**** Kutipan Dokumen

Hari Pendidikan Nasional yang jatuh pada 2 Mei lalu, menjadi momentum yang baik bagi kita untuk merefleksikan kembali dunia pendidikan Indonesia. Meskipun sejatinya, refleksi semacam ini dapat dilakukan kapan pun tanpa harus menanti momen tertentu.
Jejak pendidikan di Indonesia, dapat dikatakan dimulai ketika pemerintah Belanda menerapkan politik etis atau politik balas budi. Salah satu bentuk praktik politik balas budi ini adalah memberikan pendidikan kepada masyarakat lokal atau kaum Bumiputera.
Namun pada praktiknya, pendidikan hanya bisa diakses oleh keturunan ningrat atau keluarga yang secara ekonomi sangat kaya. Sehingga, pendidikan menjadi suatu hal yang sangat eksklusif atau tidak dapat diakses semua pihak.
Baca Juga:
Safari Literasi, Masuk ke Kampung-Kampung Dekatkan Akses Bacaan
Memecahkan Kekhawatiran Tentang Pilihan Studi di Universitas
Setelah pendidikan diberikan, hasil luaran yang diharapkan pun sebenarnya membentuk para pekerja yang dapat membantu pemerintah kolonial dalam menjalankan sistem pemerintahan di negara jajahan. Karena itu jelas, pendidikan hanya digunakan untuk memenuhi kebutuhan atas angkatan kerja.
Herman Willem Daendels yang sempat menjabat sebagai gubernur jenderal Hindia Belanda pada 1808 – 1811 adalah sosok yang mulai meletakkan fondasi dasar pendidikan di Indonesia. Dikarenakan pada bulan Juni di tahun 1810 pada saat Daendels di Cirebon, dirinya menyadari jika masyarakat masih belum tersentuh pendidikan sehingga tidak mengenal lingkungan dan aksara (versi Daendels tentunya).

********

**Tugas Soal**
Menurut teks tentang sejarah pendidikan di Indonesia, pada tahun berapa Herman Willem Daendels menjabat sebagai gubernur jenderal Hindia Belanda?

**** Informasi Hasil Ekstraksi

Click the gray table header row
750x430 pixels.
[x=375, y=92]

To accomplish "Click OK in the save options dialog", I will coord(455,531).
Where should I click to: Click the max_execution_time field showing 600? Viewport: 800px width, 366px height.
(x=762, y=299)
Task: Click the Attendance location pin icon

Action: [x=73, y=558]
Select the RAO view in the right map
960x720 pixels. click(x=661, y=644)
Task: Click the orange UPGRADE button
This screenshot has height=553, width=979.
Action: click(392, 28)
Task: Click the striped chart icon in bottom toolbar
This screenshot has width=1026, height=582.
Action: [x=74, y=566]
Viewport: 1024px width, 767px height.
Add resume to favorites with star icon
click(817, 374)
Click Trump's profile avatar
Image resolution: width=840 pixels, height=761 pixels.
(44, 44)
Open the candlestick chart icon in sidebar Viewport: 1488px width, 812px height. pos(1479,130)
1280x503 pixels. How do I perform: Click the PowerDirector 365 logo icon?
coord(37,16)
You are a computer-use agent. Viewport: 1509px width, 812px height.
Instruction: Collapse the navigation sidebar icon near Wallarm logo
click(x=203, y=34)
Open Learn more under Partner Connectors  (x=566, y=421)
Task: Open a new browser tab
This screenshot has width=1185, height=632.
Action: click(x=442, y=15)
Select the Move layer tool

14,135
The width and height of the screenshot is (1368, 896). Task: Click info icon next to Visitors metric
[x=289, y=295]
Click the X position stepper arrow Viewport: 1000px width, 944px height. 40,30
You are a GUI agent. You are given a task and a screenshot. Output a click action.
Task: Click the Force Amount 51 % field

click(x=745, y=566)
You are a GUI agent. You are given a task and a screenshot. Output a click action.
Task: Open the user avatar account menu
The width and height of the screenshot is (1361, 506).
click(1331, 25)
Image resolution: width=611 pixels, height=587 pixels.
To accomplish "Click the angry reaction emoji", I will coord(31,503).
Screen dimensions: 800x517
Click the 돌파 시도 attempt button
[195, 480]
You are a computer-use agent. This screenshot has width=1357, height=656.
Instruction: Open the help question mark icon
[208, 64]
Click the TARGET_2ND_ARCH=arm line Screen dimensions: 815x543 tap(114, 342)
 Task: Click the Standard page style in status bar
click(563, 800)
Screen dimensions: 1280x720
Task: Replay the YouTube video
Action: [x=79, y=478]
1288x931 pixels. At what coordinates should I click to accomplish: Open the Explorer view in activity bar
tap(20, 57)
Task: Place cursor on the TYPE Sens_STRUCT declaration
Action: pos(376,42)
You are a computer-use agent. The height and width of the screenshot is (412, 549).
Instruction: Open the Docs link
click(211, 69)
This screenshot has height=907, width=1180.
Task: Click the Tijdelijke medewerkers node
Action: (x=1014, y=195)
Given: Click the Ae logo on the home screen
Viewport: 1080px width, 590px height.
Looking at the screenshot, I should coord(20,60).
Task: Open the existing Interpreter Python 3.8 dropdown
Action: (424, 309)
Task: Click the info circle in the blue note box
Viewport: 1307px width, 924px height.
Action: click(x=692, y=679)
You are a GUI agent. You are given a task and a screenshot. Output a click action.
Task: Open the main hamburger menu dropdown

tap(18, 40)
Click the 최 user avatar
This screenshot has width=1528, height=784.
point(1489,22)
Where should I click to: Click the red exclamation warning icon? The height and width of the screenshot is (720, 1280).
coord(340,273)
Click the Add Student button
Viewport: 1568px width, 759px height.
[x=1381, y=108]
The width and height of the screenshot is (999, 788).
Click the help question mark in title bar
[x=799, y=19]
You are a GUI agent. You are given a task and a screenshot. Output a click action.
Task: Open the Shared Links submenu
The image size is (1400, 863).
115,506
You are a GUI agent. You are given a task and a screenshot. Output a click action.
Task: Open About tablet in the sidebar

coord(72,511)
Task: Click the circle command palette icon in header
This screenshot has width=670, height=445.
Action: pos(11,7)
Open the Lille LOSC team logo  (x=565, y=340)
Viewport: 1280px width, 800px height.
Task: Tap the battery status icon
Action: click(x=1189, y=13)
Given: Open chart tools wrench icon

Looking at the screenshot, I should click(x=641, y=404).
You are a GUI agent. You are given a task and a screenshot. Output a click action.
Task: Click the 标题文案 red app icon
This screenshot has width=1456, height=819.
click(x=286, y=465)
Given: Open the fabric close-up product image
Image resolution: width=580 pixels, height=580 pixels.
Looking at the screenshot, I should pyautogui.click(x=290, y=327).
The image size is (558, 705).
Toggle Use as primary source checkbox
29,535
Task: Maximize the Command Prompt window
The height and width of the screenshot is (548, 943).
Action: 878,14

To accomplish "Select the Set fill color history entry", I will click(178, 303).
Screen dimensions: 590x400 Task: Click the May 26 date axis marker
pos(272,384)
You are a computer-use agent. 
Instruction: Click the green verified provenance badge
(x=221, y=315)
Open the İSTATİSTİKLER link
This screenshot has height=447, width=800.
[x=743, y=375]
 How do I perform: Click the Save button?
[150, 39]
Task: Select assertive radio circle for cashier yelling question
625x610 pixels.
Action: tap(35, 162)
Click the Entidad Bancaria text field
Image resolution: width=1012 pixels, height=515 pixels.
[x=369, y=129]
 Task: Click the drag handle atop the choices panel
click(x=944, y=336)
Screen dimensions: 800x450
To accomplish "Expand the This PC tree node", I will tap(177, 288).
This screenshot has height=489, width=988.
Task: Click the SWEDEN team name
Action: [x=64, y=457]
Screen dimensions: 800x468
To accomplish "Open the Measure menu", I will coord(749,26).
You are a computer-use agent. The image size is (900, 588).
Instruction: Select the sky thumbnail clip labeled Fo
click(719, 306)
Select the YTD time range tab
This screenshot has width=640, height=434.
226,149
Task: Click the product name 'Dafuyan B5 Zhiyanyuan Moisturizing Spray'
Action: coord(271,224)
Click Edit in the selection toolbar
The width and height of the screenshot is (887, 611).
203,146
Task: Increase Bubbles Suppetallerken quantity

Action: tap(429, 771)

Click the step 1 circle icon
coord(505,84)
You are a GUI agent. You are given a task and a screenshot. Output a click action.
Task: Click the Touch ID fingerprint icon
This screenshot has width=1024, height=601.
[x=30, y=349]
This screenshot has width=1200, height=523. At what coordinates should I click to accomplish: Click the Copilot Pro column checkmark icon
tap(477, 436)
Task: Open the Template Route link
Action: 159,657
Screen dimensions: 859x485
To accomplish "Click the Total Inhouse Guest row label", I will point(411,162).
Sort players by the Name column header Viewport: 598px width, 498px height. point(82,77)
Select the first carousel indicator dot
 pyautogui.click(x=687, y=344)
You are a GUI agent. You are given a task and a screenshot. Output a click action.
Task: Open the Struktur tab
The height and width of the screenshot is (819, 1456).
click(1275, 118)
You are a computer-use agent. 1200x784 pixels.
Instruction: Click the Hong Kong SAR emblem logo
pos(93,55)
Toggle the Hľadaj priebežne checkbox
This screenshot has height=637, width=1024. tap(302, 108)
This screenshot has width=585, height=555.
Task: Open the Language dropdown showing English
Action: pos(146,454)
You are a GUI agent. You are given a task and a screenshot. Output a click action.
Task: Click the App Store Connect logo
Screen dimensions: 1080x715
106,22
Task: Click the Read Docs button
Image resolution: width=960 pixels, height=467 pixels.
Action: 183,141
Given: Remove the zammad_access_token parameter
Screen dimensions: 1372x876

********

**Jawaban Tertulis**
Herman Willem Daendels menjabat sebagai gubernur jenderal Hindia Belanda pada 1808–1811.